Title: Senior Scientist
Institution: Center for Coastal Studies
Address: 5 Holway Ave, Provincetown, Massachusetts 02657
Email: dpalacios@coastalstudies.org
Phone: (508) 487-3622
Visit Daniel’s Research Website
Research Interests: Pelagic Ecology, Community Ecology, Management and Conservation of Marine Megafauna, Electronic Tags, Satellite Telemetry, Animal Movement, Climate Impacts on Marine Ecosystems, Ecological Modeling
Biographical Sketch:
Dr. Palacios's background is in oceanography, with a primary focus on understanding the environmental factors that influence the ecology of marine megafauna in pelagic ecosystems. He is currently a Senior Scientist and the Director of the Right Whale Ecology Program at the Center for Coastal Studies in Provincetown, Massachussetts. Between 2013 and 2024, he was part of the professorial faculty at the Oregon State University Marine Mammal Institute. Prior to that, Dr. Palacios worked for 10 years at NOAA’s Pacific Fisheries Environmental Laboratory as a member of the Tagging of Pelagic Predators (TOPP) program.
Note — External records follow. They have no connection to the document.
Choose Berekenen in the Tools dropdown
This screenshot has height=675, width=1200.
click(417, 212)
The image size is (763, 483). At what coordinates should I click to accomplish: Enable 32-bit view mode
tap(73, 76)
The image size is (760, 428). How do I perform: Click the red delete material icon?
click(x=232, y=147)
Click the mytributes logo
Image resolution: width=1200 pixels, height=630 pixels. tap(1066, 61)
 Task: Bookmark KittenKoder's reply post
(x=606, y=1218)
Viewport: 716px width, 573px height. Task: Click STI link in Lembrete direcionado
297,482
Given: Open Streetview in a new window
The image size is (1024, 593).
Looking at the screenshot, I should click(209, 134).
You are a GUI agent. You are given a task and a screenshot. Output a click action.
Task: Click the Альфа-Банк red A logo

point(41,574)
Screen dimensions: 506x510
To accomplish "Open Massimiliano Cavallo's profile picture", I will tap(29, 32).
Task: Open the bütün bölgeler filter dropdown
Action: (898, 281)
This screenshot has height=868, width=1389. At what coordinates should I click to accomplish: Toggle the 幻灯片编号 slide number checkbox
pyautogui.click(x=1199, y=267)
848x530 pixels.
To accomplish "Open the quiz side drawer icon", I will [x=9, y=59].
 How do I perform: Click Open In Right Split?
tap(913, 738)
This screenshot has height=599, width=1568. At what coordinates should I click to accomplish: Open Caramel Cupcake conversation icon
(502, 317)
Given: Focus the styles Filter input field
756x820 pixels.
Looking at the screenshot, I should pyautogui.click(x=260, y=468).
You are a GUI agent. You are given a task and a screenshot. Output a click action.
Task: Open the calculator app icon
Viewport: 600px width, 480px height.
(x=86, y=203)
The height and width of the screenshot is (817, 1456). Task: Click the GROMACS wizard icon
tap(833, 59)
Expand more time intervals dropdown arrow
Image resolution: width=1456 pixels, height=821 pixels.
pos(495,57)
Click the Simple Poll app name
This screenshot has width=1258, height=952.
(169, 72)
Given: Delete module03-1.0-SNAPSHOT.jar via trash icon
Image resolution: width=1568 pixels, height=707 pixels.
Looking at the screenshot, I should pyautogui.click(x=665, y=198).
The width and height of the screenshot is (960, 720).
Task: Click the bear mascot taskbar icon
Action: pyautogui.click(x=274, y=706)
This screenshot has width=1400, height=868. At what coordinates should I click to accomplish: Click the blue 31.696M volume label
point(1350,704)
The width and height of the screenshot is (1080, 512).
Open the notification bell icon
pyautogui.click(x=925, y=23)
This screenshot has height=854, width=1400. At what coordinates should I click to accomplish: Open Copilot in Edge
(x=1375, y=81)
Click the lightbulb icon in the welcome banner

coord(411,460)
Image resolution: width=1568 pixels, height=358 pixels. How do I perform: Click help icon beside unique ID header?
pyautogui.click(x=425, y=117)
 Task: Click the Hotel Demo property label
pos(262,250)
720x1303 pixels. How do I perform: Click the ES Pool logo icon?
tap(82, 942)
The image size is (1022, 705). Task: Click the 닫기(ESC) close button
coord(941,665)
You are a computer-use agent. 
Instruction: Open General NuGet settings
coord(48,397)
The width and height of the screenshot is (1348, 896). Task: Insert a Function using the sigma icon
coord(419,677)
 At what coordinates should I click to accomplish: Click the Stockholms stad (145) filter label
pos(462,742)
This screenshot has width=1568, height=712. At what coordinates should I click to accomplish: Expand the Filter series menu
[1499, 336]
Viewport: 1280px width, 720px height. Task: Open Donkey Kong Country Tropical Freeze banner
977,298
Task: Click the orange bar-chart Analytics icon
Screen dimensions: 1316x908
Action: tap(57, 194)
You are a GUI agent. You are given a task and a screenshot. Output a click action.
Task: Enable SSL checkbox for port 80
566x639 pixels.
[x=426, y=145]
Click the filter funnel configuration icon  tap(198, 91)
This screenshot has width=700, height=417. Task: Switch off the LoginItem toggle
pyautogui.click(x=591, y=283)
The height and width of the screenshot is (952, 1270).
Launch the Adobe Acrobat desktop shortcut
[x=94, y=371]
As part of this program, from 2004 to 2012 he participated in multi-disciplinary projects studying the movements and habitat associations of blue and humpback whales, elephant seals, Hawaiian albatrosses, leatherback and loggerhead sea turtles, and white sharks using electronic tags and remote sensing. His postdoctoral research in 2003-2004 was also at NOAA’s Pacific Fisheries Environmental Laboratory, where he focused on describing interannual-to-decadal variations in the climate of the California Current System. For his 2003 Ph.D. dissertation at Oregon State University he studied the community ecology of cetaceans inhabiting the waters around the Galápagos Islands based on data collected during a year-long expedition to this archipelago in 1993-1994, while working with the Ocean Alliance. His 1994 B.Sc. thesis from Jorge Tadeo Lozano University in Colombia was on the population status and breeding ecology of a seabird colony in the Caribbean Sea.